Topological effects on the designability and bactericidal potency of antimicrobial peptides

New ideas and methods are being developed to generate highly designable small functional protein folds beyond the confines of natural structures, from secondary to quaternary level. Highly designable folds can have multiple sequence solutions, which are thermodynamically and kinetically stable. We have previously described how short syndiotactic helices can be exceptionally stable energetically, and how they can be used as a template for designing antibacterial agents. In this work, we have designed four syndiotactic, single turn, amphipathic; cationic 7-mer peptides which are the sequence and structural subset of earlier published 12-mer sequences.
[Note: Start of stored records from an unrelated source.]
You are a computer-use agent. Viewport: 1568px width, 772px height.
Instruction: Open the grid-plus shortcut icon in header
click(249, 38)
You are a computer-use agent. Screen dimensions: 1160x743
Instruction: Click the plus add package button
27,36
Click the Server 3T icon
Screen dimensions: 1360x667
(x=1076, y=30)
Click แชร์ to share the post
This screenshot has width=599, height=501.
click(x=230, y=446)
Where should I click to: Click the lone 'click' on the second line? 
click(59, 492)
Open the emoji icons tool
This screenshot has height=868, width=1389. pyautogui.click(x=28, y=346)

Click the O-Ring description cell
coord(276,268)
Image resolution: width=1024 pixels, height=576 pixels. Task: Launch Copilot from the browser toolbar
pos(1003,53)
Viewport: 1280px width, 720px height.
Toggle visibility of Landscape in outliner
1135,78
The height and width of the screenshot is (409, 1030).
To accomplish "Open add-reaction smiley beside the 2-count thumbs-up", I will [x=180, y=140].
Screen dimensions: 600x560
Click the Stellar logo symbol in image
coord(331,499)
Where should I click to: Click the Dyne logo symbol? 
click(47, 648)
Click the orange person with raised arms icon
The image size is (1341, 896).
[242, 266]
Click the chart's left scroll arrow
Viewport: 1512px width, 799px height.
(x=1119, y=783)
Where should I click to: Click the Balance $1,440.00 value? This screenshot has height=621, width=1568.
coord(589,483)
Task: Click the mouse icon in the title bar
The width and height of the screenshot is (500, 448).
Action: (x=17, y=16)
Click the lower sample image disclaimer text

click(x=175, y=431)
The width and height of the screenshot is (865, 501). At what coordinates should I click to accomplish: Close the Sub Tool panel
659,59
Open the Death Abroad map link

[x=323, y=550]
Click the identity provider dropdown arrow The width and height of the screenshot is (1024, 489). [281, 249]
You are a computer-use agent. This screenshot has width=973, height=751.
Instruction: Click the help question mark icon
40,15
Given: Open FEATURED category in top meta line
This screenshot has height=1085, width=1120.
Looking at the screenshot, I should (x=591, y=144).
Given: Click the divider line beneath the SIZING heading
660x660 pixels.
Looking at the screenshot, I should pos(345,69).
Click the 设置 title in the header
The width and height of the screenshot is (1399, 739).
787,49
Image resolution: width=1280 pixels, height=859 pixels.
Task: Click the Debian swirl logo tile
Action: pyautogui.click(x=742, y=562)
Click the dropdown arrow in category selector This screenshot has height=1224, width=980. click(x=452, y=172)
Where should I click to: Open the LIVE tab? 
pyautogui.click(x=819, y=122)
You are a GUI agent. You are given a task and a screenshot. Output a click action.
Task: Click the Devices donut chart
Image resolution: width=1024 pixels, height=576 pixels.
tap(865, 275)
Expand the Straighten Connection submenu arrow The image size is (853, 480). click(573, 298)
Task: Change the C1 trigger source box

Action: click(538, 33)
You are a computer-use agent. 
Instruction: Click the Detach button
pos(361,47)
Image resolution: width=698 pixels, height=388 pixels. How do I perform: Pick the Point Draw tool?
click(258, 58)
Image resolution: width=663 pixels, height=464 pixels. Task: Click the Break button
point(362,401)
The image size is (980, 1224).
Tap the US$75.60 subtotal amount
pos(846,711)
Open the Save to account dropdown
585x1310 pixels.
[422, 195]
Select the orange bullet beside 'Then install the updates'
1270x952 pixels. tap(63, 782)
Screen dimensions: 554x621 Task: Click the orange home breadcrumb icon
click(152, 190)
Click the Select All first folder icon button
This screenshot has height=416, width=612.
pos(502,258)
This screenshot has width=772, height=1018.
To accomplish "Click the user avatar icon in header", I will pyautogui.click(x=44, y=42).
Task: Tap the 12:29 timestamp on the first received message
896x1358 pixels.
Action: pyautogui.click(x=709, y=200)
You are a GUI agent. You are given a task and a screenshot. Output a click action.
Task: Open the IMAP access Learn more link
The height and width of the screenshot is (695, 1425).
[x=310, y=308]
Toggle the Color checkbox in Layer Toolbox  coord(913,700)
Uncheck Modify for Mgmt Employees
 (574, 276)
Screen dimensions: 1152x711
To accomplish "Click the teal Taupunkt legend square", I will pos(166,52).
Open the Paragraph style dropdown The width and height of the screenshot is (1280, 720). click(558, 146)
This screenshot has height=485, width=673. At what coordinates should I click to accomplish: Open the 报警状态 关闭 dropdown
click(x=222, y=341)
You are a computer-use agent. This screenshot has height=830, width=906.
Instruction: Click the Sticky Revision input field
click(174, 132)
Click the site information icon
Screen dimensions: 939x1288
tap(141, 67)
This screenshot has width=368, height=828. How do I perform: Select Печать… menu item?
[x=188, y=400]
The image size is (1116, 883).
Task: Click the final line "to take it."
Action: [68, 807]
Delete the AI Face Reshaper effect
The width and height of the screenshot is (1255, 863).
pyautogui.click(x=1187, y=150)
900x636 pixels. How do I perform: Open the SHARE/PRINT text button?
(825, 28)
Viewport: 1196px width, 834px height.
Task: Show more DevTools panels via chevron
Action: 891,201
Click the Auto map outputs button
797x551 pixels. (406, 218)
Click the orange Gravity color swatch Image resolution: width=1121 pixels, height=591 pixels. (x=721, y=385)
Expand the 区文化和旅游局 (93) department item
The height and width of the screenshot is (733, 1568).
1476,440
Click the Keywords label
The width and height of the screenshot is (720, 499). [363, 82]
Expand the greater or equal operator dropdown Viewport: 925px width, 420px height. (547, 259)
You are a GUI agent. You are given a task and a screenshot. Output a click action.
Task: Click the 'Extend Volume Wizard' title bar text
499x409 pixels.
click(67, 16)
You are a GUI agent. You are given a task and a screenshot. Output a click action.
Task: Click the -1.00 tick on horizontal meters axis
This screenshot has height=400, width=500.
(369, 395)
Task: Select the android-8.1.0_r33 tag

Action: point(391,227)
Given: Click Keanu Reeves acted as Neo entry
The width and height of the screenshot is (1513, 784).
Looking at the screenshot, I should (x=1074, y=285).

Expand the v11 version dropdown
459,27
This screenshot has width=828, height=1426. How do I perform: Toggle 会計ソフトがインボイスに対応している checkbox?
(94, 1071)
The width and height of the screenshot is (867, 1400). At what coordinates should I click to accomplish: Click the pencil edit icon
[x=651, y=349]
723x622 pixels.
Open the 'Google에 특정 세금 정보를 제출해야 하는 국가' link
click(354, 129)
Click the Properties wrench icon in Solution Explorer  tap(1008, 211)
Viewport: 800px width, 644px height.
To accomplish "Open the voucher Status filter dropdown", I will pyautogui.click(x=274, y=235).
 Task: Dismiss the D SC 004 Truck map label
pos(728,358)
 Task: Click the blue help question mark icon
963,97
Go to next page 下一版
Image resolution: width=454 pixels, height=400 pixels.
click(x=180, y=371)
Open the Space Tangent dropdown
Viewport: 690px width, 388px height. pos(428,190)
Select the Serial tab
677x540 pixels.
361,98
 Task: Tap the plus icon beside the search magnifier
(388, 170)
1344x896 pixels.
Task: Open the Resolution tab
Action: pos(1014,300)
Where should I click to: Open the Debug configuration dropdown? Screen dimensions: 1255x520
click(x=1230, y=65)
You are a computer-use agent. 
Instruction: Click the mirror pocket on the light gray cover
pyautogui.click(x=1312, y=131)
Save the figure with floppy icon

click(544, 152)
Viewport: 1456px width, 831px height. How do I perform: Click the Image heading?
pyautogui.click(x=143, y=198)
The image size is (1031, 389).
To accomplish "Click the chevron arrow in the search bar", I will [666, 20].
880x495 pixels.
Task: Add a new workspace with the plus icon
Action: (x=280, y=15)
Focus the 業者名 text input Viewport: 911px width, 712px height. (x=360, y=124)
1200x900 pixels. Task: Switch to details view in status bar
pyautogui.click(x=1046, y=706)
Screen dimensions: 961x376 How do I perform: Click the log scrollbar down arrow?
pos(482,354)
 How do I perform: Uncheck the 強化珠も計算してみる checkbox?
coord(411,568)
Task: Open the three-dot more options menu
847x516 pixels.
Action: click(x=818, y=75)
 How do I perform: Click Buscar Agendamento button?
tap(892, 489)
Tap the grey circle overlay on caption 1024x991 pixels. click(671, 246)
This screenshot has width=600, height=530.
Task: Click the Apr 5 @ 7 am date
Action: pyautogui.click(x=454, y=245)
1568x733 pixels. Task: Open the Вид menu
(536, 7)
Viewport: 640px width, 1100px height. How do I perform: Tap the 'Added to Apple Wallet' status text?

We examined the stability of the designed structures and its effects on the biological activity of such short peptide sequences. This was achieved by making objective comparisons between 12-mer and 7-mer sequences in terms of their antibacterial activity. Further, we investigated the mechanistic origins of clearly different bactericidal potency of single (7-mer) and double (12-mer) turn syndiotactic helices using molecular dynamics simulations. Our results suggest that conformationally constrained stable short double turn peptide scaffolds are highly designable, whereas single turn structures are more likely to be disordered. The stability of the designed peptide structure provides a platform for inclusion of multiple sequence variables and defined electrostatic fingerprints. Therefore, a stable peptide scaffold along with pre-defined electrostatic signatures can together be utilized for the design of novel antimicrobial peptides.